You have a choice of topics, some of which you have covered over your degree programme so far: you must choose just one to develop and this should be in line with your chosen degree.
The entire module is based upon the proposal, taking you through the 4Ps of a market research plan:
– Purpose: analysing existing academic/practitioner literature on the topic to develop specific research aims, and identify appropriate methods for your own proposal.
– Population: identifying and justifying the appropriate sample size, type and recruitment methods for each stage of the proposed research.
– Procedures: outlining your proposed qualitative AND quantitative data collection methods, how you will combine these, and justifying your choices
– Publication: ensuring that resulting research would be robust, valid, and appropriate for your research aim, satisfying your client and other researchers in the area.
Although practically-focused, this assessment requires an academic slant uniting academic and practitioner knowledge. You are expected to integrate academic concepts and theories from your other modules, and your own reading, to underpin your work and support the judgements you are making. In this regard it is essential that you properly reference all books, academic articles, websites and other reference sources used in your report.
Your Research Proposal is expected to cover the following (N.B. word counts are guidelines only):
• Executive summary (c.100 words)
• Introduction briefly covering justification for research (c.200 words)
• Literature review – a short review of both academic and practical knowledge and evidence in the area, and research methods used by others in the field (c.900 words)
• Aim, and qualitative and quantitative objectives as bullet points (c.75 words)
• Research methods covering both qualitative AND quantitative approaches in a mixed methods study. These approaches should be covered separately (in whichever order you prefer and which makes sense for your study) and in each of the two sections should cover:
o Clear sampling plan for each stage, including sampling frame, sample size, intended recruitment methods and any requirements for incentives (c.150 words)
o Outline of data collection methods for each approach, and commentary on how anysurveys or moderators guides will be developed. This should include consideration of issues such as socially desirable responding, issues with literacy etc. Details about conducting the research (e.g. environment, recording data, any materials required) should be covered (c.760 words)

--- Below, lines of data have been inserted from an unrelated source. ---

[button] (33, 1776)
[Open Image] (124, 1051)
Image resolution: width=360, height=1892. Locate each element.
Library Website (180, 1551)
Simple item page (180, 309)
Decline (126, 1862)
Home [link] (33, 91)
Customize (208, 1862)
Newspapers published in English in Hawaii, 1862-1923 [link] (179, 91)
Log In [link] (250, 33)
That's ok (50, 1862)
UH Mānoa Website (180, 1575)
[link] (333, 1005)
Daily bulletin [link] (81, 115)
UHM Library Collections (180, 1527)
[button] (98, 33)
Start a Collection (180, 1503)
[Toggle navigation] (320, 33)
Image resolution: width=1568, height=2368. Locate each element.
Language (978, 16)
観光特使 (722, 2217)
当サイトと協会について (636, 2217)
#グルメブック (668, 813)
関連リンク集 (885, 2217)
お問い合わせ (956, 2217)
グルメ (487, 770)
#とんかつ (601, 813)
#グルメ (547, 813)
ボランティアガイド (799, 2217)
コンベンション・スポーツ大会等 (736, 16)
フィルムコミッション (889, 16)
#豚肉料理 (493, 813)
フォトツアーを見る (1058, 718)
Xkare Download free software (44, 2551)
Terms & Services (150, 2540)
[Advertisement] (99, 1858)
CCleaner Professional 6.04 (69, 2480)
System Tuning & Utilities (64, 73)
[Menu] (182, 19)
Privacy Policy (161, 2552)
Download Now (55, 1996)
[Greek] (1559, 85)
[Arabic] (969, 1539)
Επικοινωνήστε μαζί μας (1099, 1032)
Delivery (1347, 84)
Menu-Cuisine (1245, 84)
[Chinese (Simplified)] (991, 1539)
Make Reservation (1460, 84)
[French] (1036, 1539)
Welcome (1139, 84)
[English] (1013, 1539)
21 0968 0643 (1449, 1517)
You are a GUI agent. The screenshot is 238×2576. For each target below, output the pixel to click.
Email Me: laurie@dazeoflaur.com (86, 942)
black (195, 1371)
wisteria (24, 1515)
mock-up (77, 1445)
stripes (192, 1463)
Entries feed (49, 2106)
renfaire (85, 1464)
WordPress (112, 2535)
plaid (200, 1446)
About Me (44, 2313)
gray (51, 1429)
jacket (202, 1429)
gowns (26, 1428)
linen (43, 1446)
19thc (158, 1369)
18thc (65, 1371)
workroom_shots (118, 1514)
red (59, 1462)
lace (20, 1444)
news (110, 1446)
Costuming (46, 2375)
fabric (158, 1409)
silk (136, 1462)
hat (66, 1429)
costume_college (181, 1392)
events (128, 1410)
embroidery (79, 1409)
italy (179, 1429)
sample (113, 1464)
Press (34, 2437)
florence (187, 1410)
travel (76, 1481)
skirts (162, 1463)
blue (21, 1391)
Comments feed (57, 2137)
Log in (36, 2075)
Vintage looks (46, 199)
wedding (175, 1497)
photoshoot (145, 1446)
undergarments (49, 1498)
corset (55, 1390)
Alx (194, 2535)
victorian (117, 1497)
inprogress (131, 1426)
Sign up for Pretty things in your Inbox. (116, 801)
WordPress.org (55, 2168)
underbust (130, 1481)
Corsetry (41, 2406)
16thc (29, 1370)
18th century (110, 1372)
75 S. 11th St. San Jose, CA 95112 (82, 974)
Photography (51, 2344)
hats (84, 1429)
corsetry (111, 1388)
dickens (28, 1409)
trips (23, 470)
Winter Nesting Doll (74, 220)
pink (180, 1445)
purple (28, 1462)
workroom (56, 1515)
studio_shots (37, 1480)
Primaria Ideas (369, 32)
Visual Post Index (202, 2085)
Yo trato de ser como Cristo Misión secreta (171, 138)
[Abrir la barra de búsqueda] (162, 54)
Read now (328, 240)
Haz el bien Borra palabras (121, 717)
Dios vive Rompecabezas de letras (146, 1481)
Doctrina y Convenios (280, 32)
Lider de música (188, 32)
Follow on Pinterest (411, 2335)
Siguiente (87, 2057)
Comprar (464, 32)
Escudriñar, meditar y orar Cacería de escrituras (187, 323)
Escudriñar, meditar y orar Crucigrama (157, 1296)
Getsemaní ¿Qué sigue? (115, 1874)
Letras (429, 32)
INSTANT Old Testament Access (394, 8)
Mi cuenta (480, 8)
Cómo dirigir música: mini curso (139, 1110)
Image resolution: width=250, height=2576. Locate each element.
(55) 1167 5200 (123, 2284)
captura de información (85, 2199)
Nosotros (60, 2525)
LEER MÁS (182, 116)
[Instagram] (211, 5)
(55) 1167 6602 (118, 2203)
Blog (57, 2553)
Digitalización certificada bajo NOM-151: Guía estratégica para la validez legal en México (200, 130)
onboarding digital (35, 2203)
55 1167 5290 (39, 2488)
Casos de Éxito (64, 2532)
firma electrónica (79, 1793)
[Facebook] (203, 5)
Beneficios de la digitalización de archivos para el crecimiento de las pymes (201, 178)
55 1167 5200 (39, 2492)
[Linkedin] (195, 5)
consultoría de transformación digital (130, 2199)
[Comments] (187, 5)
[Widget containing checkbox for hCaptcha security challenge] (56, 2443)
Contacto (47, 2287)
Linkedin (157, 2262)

o Plans for data presentation, coding, analysis and interpretation suitable for each research approach (c.150 words).
• Consideration of ethical issues arising from the research and how to address these (c.150 words)
• Description of any limitations of the research (c.150 words)
• Proposed time frame for the research, ideally using Gantt chart (c.50 words)
• Brief closing summary (c.100 words)
More detail is provided below about content for each section and marking criteria.
The report should
• Be in a Microsoft Word format to allow feedback, with 1.5 line spacing
• Be submitted online via Blackboard
• Use headings and subheadings to provide clear structure
• Use diagrams, charts or images where they help support your argument
• Use bullets and lists to help reduce word count and show your argument succinctly
• Be spellchecked and grammatically correct
• Be referenced in the UWE Harvard style (see Library website for details)
• For the avoidance of doubt, anything in the main body of the report beyond this word limit of 4000 words will not be read or marked. The word count includes everything in the main body of the text listed here: abstract, text, headings, tables, citations, quotes, lists, acronyms and numbers expressed as digits or in words. It does NOT include the contents page or the references.